*** DATA EXCERPTS Section Begins ***
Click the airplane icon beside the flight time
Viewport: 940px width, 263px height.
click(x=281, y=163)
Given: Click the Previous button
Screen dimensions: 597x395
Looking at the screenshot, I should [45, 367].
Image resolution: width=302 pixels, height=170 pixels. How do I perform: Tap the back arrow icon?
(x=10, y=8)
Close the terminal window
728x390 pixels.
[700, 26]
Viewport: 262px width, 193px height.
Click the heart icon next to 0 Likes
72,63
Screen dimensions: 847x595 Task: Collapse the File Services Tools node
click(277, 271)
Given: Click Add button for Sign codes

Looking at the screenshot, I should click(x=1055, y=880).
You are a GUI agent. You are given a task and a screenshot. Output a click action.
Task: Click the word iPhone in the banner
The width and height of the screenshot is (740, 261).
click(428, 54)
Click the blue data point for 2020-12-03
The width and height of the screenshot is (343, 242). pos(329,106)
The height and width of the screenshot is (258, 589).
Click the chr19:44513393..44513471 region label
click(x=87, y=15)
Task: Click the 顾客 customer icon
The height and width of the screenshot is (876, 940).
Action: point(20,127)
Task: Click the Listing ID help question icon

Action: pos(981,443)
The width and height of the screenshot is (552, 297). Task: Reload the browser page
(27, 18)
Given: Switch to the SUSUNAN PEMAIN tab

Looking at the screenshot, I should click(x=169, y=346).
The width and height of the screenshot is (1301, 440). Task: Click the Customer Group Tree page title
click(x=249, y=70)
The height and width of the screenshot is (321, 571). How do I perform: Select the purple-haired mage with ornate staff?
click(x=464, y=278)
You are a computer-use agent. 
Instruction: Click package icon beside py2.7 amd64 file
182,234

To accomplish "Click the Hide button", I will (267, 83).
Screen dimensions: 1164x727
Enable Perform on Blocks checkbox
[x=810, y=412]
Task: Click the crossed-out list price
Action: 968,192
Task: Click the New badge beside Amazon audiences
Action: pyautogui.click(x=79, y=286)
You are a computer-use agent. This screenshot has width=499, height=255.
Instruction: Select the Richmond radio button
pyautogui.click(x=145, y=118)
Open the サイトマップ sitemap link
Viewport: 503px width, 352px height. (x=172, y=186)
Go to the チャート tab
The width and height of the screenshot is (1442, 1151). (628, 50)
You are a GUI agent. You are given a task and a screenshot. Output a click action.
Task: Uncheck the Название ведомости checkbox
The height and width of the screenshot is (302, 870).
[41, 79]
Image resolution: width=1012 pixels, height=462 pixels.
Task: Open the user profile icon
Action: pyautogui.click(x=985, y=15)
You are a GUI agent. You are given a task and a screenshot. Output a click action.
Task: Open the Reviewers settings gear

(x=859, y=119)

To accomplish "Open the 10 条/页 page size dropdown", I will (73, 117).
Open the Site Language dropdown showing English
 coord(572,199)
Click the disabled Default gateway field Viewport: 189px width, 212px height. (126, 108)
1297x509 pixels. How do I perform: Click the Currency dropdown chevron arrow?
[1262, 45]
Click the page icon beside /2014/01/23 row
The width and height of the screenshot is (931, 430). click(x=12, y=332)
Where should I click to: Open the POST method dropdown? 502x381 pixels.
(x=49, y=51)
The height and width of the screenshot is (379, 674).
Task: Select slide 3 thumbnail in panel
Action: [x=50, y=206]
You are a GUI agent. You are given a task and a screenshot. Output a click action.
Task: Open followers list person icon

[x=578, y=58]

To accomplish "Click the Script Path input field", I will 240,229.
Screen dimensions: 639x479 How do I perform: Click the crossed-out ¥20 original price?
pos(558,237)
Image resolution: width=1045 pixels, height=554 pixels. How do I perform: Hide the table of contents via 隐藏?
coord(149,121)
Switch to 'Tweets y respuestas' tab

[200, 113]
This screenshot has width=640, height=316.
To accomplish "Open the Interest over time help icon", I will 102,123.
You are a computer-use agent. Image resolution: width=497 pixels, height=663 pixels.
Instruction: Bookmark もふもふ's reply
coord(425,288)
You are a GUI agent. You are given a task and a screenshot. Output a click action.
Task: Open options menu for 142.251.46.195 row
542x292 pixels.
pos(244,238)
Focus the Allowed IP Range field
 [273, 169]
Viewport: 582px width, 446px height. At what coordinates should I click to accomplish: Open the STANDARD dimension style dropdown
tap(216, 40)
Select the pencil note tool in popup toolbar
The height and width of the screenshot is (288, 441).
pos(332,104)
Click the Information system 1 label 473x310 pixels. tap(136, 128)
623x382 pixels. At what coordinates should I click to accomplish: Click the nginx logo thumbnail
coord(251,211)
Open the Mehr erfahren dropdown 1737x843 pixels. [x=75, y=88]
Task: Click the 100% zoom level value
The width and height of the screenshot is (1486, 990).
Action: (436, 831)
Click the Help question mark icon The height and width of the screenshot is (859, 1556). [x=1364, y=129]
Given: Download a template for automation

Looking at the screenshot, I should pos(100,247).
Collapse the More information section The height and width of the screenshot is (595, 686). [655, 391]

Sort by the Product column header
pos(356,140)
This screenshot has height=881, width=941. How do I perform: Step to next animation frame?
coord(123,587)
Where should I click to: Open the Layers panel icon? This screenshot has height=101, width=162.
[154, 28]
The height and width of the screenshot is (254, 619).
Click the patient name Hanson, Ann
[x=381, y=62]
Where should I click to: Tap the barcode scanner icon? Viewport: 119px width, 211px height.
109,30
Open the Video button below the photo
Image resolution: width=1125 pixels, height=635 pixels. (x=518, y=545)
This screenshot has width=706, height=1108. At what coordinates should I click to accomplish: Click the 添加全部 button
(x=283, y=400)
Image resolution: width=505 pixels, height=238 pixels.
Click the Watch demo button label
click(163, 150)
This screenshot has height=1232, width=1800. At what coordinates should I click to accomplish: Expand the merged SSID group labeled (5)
*** DATA EXCERPTS Section Ends ***
> [DESCRIPTION OF THE TASK]
The answer should consist of every line above in which "computer" appears.

> [RESULT BELOW]
You are a computer-use agent. 
You are a computer-use agent. This screenshot has width=499, height=255.
You are a computer-use agent. Image resolution: width=497 pixels, height=663 pixels.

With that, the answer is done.